Physicians represent a particularly challenging group to recruit into behavioral trials, given their limited time and frequent skepticism about the value of such research. Rates of participation typically range from 35 to 54%. We learned that approaching physicians at a national conference allowed us to maximize the efficiency of recruitment, providing access to a large (albeit not necessarily representative) sample of physicians. Several systematic reviews describe the importance of variables such as such as contact with participants, the appeal of the study tasks, and incentives on recruitment and retention of subjects [10]. Our results validate these observations. However, in contrast to prior studies, we also learned that material incentives may work as well as monetary ones to encourage participation.

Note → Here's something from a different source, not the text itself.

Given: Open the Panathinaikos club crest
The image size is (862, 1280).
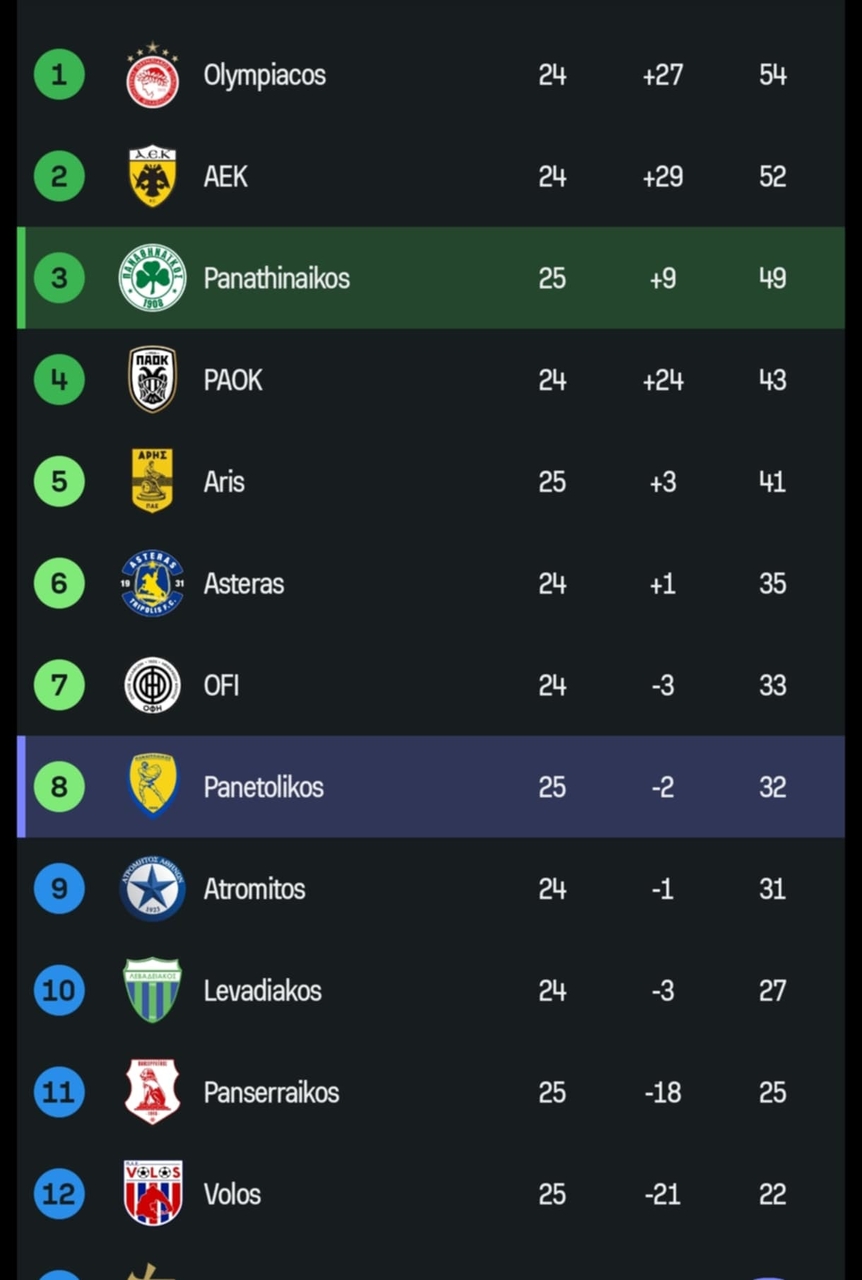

Prior efforts to use material incentives to increase response rates have had mixed success [10, 16]. Token non-monetary incentives (e.g. informational brochures, pencils) typically prove ineffective [17]. More substantial inducements, such as the opportunity to enter a lottery with a large payout, have sometimes, but not reliably, increased response rates [16, 18]. In contrast, our results suggest that certain non-monetary material incentives can encourage participation in a behavioral trial. Our choice of the particular incentive reflected practical considerations: pre-loading interventions on iPads facilitated completion of study tasks. We worried that many physicians would not be strongly motivated by this offer. Unexpectedly, we found that physicians found the honorarium extremely attractive, as demonstrated by our qualitative observations of subject behavior during the enrollment process of Study 4.

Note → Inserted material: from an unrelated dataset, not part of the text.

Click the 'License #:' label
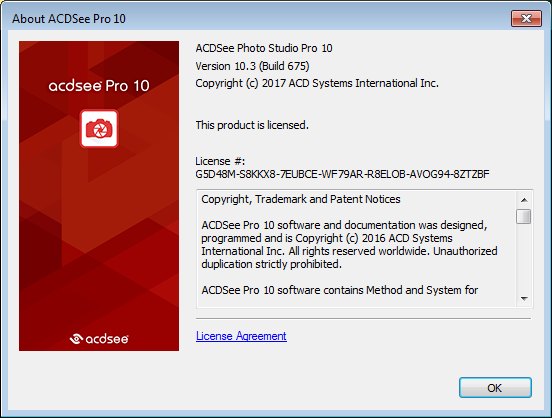 [x=220, y=161]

In this secondary analysis of trial enrollment data, we cannot disentangle the incremental effect of the different elements of the incentive. We speculate that a material incentive provided at the time of enrollment may have influenced behavior in three ways. First, we reduced the transactional costs involved in purchasing an iPad. In other words, physicians in our study may have valued an (additional) iPad, but were not willing to purchase it themselves when faced with the opportunity costs of spending fungible cash or time shopping. Second, it made the utility of the honorarium transparent for a population whose economic status might otherwise lead them to dismiss the value of a financial incentive. Finally, it expressed trust in participants to complete the task. Distinguishing the relative roles of these effects would require systematic experimental manipulation.

Behavioral research must distribute limited resources across task design, data collection, and data analysis. Those resources include investigators’ time and energy. Experiences like those summarized here provide inputs to the complex calculus of how to spend those resources. Our results suggest the potential value of providing attractive material rewards when attempting to recruit physicians into behavioral trials. However, they should be interpreted with caution given the homogeneity of our population and the descriptive nature of our observations.

Limitations

The generalizability of these observations is limited by the type of decision we studied and the tasks involved. In addition, we used a wage payment model to set the size of our incentive and to limit the potential for undue inducement. In contrast, most other studies that use monetary incentives implicitly use either a free market or an appreciation model of reimbursement [19, 20]. We do not know how many physicians would have responded in the absence of any incentive, or to a payment set using a different model of reimbursement. However, we speculate that use of an incentive allows for the recruitment of a more generalizable population than reliance on altruism alone. Finally, our recruitment strategy, tailored to address our research question, resulted in the selection of a homogenous population. Some evidence exists that physician characteristics can influence response rates to questionnaires (e.g. internists typically have a higher response rate than general surgeons) [21]. Therefore, we cannot speculate on the generalizability of our results to other groups or types of physicians.